Because it was never really about twin marionettes. It’s actually about competing visions of love.
They both love Emily.
And they both want to protect her. One says, protect wonder. The other one says, protect safety. Both care deeply. But in isolation, both fail.
This is when Abigail steps in, because she understands what neither twin can:
"They both want what's best for you. But they're both wrong."
The Real Question
This is such an important line in Sparkle Valley because the answer is never to be Frank. And it's also never to be Hank. The answer is to integrate them. Wonder and curiosity but with grounding and wisdom. This is Blue Flower Power.
I never saw either Frank or Hank as a villain. They're not. Because we all become them at some point.
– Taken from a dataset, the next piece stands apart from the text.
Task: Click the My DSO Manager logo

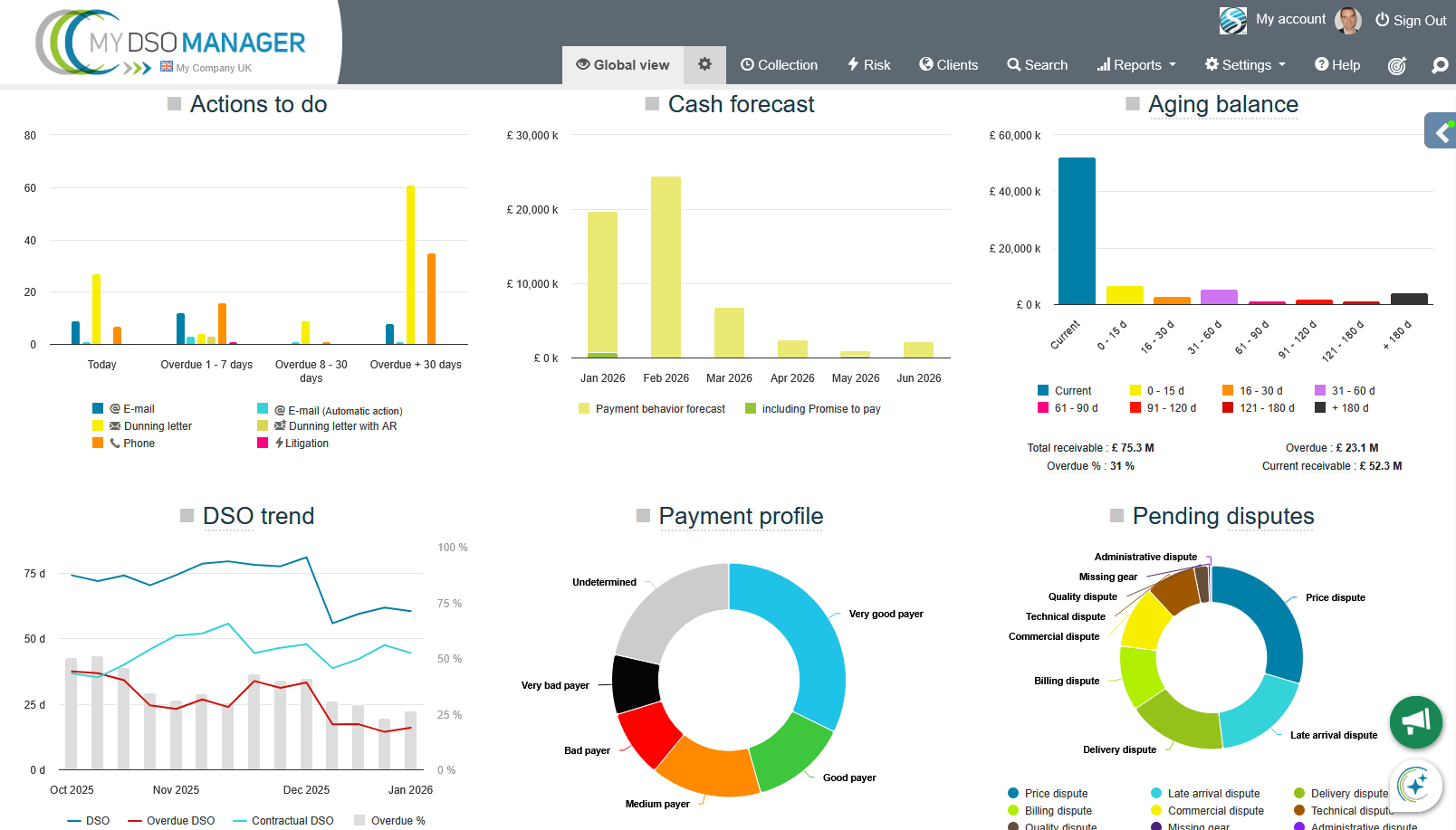Action: click(172, 43)
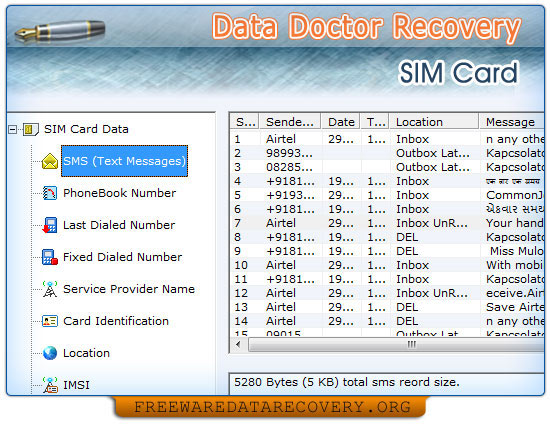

And then the important question becomes whether one of them quietly takes over or not.
Continue Exploring
If you want to stay with the characters
→ Ivana — pride as self-protection
→ Emily— emotional drift and disconnection
→ Abigail— love that keeps fighting
→Grandma Doris — memory and continuity
If you want to explore the darker symbolic forces
→ The Beast — counterfeit meaning
→ Inzos— fear with memory
→ The Beast and the Problem of Closure — when explanation kills wonder
If you want the practical side
→ Blue Flower Power: Balance — holding wonder and grounding together
→Blue Flower Power: Imagination — keeping possibility alive
→ Searching for the Blue Flower — the productive pull of the unfinished quest
Sparkle Valley Philosophy: Quick Reference
For Hank and Frank Needlenose
Frank represents: radical openness, wonder, possibility, untethered imagination
Hank represents: safety, control, caution, overcorrection after loss
Core tension: protecting wonder vs protecting safety
What goes wrong: either extreme becomes destructive in isolation
Sparkle Valley expression: Emily recognizes them as metaphorical parents
Guiding line: The danger begins when one takes over.